Alkaline and Carbonate-rich Melt Metasomatism and Melting of Subcontinental Lithospheric Mantle: Evidence from Mantle Xenoliths, NE Bavaria, Bohemian Massif

Abstract

Peridotite xenoliths hosted by Cenozoic basanite lava flows (21·2–23·5 Ma) occur at several localities in the western continuation of the Ohře/Eger rift (Central European Volcanic Province) in NE Bavaria, Bohemian Massif. Detailed petrography, major and trace element compositions of whole-rock samples and selected mineral phases as well as Sr–Nd–Li isotopic compositions for a suite of mantle xenoliths from Zinst, Hirschentanz and Teichelberg document variable degrees of partial melting and metasomatism. Melting models based on whole-rock major element composition and Cr# of spinel indicate ∼6–30% melting in the spinel stability field. Subsequent metasomatism by alkaline and carbonate-rich melts resulted in modal and cryptic metasomatism, expressed by the presence of carbonate-bearing silicate melt pockets with complex secondary mineral assemblages and by enrichment in light rare earth elements, Li, Rb, U, Pb, high field strength elements and P. The carbonate is most probably associated with fractionation of the Na-rich silicate melt.

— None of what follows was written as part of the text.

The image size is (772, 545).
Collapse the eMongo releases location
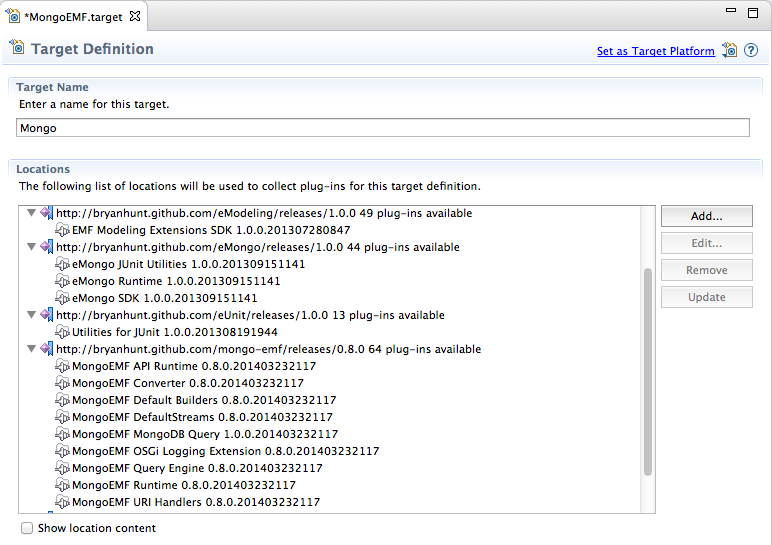click(31, 247)
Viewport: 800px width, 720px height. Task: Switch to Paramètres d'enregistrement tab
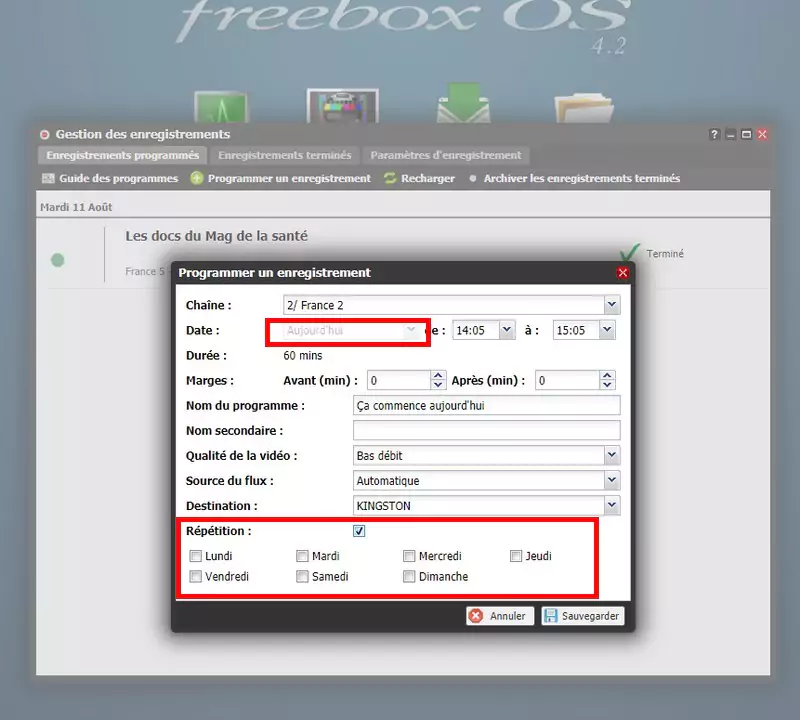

High P contents, variable but low to negative δ7Li values from +2·5 to −9·7‰, coupled with 87Sr/86Sr ratios between ∼0·7032 and ∼0·7041 may reflect a significant contribution of recycled crustal material such as eclogite in the infiltrating melts responsible for metasomatism, although the Li isotope compositions may reflect kinetic modifications through diffusion. The trace element geochemistry of clinopyroxene, carbonate and melt pockets suggests that clinopyroxene plays a very important role in fractionation of the rare earth elements, high field strength elements and Sr, whereas carbonate does not host large quantities of incompatible trace elements except for Sr, Ba and, to a lesser extent, Th and U.